The bitwise operators matter here: & combined with ~ (bitwise NOT) is how you say "everything except this one level," and | (bitwise OR) is how you combine specific levels. Passing a plain integer instead of these constants works but produces unreadable, hard-to-maintain configuration — always spell out the constants.

display_errors vs log_errors

error_reporting() only decides which levels are considered reportable at all. Two separate ini settings decide what happens to a reportable error: display_errors controls whether it's printed into the HTTP response (or CLI output), and log_errors controls whether it's written to the configured error log (error_log ini setting, or the web server's log by default). These are independent switches — you can have both on, both off, or just one.

A typical development php.ini

PHP
error_reporting = E_ALL
display_errors = On
log_errors = On
error_log = /var/log/php/dev-errors.log

A typical production php.ini

PHP
error_reporting = E_ALL
display_errors = Off
log_errors = On
error_log = /var/log/php/app-errors.log

Notice error_reporting stays at E_ALL in both cases. Turning reporting itself down in production is a common mistake — you still want every level recorded in the log so you can find bugs, you just don't want the display of them reaching a browser. The setting that should change between environments is display_errors, not error_reporting.

Setting the level from inside a script

While ini files are the normal place to configure this for a whole application, error_reporting() and ini_set() can also adjust behavior for a single script or even temporarily around one risky block of code.
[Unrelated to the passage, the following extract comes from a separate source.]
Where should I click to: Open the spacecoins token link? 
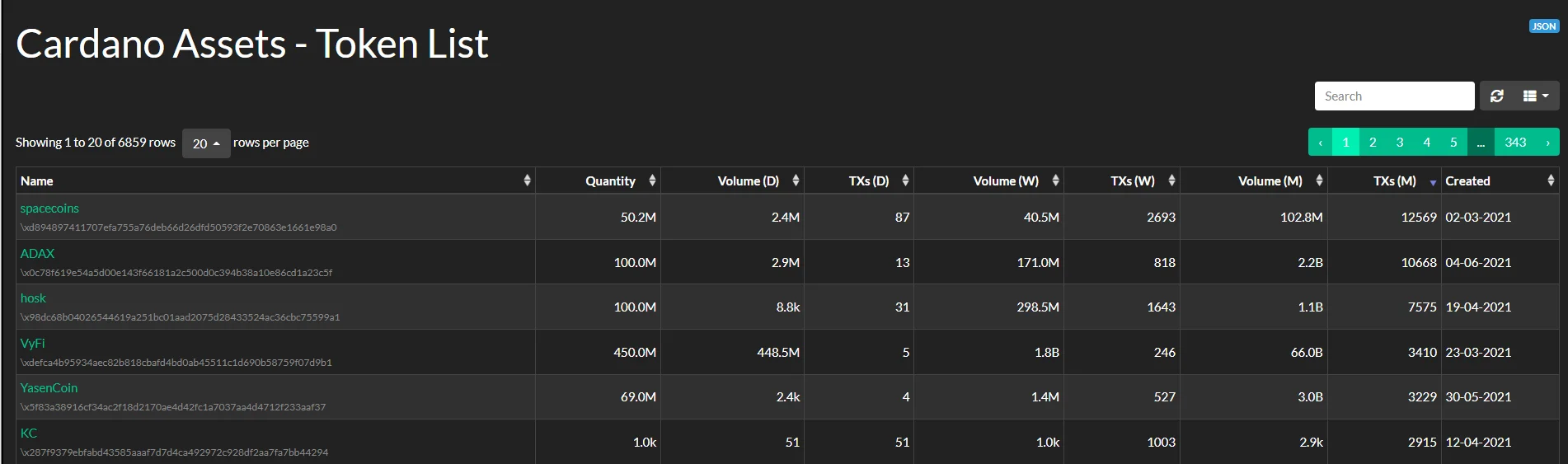49,209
Temporarily silencing notices around a legacy include

PHP
<?php
$previousLevel = error_reporting(E_ALL & ~E_NOTICE);

require __DIR__ . '/legacy/report-generator.php';

// Restore full reporting for the rest of the request.
error_reporting($previousLevel);
Note
Prefer to fix the underlying notice-generating code rather than habitually silencing levels. Reaching for `error_reporting()` to hide a specific legacy file, as above, should be a temporary bridge while that file gets cleaned up — not a permanent pattern applied across the whole application.
Never enable display_errors in production
With `display_errors = On`, an uncaught error or an unhandled exception renders directly into the HTTP response — including the full filesystem path of the script, the exact line number, and often a chunk of the call stack. That's a roadmap for anyone probing your server, and it can also leak values like database hostnames embedded in a connection-string error message. Production servers should always run with `display_errors = Off` and `log_errors = On`, and show users a generic error page instead.
  • error_reporting() decides which severities (E_ERROR, E_WARNING, E_NOTICE, E_DEPRECATED, ...) are considered reportable.

  • E_ALL is the recommended level in every environment -- what differs between environments is what happens next.
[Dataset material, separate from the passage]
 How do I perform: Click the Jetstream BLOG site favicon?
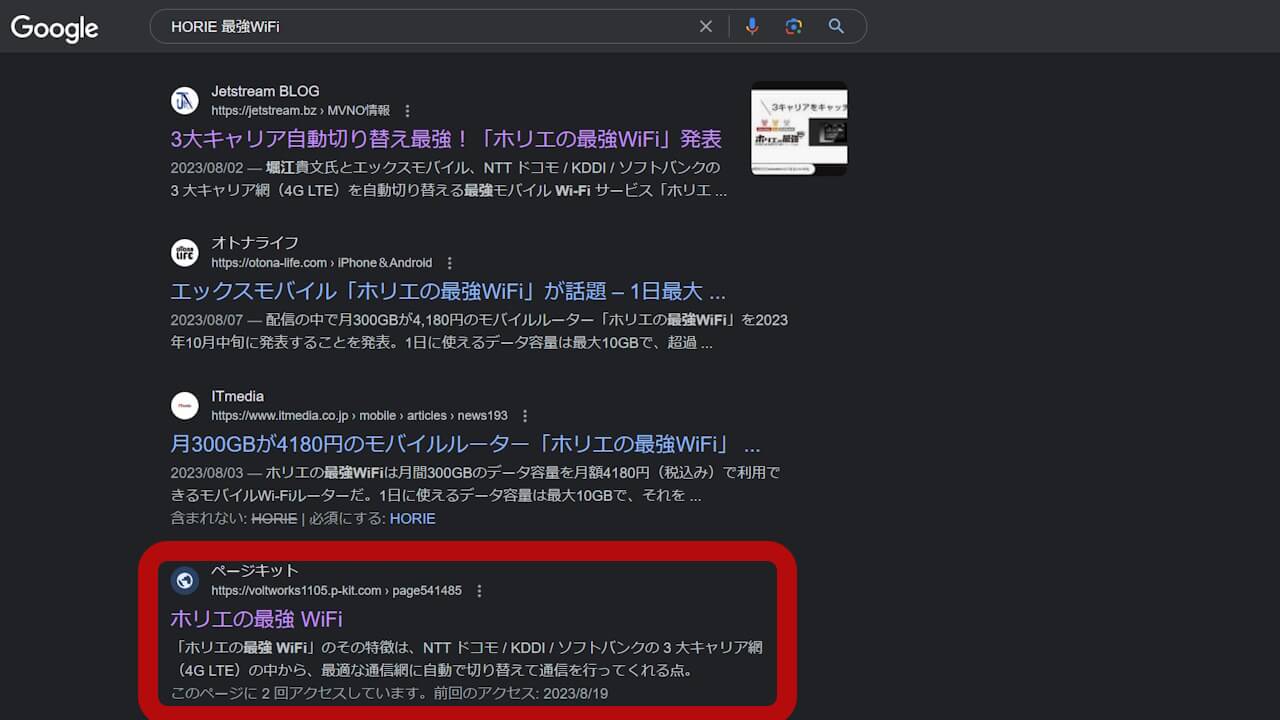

  • display_errors controls whether a reportable error is printed into the response; keep this Off in production.

  • log_errors (with error_log) controls whether it is written to a log file; keep this On everywhere.

  • Bitwise | combines levels, & ~ excludes a level from a combination.

Tip
A quick way to sanity-check a production server's configuration is `php -i | grep display_errors` (or checking `phpinfo()` output) — if it reports anything other than `Off`, that's worth fixing before anything else on the error-handling checklist.